START Provided records
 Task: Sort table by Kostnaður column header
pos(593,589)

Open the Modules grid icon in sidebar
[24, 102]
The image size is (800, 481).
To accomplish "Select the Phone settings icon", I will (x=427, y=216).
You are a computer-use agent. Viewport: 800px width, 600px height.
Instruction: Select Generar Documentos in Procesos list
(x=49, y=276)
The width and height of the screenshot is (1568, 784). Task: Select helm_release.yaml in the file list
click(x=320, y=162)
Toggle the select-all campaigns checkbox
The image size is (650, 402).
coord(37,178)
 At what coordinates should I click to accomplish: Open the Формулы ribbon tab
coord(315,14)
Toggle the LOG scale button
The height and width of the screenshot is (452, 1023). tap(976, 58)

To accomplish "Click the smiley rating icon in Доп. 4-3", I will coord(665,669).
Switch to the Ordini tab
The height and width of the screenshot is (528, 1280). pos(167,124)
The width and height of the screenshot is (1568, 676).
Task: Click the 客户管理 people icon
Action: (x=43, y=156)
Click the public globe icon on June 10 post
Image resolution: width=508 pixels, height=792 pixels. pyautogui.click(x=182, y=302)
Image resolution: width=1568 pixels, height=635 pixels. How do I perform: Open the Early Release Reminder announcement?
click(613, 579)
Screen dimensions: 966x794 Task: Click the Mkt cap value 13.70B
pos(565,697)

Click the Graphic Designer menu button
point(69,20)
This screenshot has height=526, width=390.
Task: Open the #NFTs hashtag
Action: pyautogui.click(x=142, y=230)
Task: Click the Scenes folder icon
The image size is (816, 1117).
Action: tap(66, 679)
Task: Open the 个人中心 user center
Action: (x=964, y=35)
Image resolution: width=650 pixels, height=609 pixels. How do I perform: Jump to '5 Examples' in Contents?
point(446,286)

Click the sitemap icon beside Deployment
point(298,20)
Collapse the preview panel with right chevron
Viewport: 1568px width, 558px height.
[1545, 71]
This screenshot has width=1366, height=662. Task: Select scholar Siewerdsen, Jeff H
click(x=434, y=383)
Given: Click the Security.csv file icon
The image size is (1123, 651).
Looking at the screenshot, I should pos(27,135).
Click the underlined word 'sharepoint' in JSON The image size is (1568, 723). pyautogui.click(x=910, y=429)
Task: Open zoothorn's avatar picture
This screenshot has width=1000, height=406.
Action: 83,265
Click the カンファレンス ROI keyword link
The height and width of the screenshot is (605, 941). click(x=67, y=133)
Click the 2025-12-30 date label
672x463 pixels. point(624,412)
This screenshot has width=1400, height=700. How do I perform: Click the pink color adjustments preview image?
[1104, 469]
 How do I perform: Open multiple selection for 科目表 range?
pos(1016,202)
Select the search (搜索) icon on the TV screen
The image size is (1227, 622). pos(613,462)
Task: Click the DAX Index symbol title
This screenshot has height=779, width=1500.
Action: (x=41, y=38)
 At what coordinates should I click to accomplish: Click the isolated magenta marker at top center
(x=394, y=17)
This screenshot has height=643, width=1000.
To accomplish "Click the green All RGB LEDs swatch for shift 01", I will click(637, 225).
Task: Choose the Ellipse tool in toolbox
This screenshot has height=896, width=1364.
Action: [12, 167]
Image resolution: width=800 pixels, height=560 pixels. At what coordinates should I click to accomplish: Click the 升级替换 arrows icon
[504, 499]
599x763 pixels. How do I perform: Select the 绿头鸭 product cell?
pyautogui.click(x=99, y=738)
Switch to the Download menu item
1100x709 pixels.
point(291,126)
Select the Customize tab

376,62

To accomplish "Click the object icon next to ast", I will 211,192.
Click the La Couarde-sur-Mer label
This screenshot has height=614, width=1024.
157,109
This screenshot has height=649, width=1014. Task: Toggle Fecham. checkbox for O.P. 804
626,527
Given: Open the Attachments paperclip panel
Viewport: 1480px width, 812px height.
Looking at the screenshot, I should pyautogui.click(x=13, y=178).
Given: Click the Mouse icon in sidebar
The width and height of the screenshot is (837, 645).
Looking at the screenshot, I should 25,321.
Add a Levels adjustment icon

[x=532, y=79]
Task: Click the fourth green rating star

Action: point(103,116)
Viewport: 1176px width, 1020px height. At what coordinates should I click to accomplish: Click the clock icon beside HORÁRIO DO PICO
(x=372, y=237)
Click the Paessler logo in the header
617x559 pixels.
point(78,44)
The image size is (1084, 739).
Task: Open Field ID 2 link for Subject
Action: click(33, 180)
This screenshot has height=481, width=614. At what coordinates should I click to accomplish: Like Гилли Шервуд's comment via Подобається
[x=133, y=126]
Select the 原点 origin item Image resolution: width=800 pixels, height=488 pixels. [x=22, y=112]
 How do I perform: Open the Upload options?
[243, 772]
END Provided records
● What to produce:
Pull every line containing "will" from the data.

● Answer to this problem:
To accomplish "Select the Phone settings icon", I will (x=427, y=216).
To accomplish "Click the smiley rating icon in Доп. 4-3", I will coord(665,669).
To accomplish "Click the green All RGB LEDs swatch for shift 01", I will click(637, 225).
To accomplish "Click the object icon next to ast", I will 211,192.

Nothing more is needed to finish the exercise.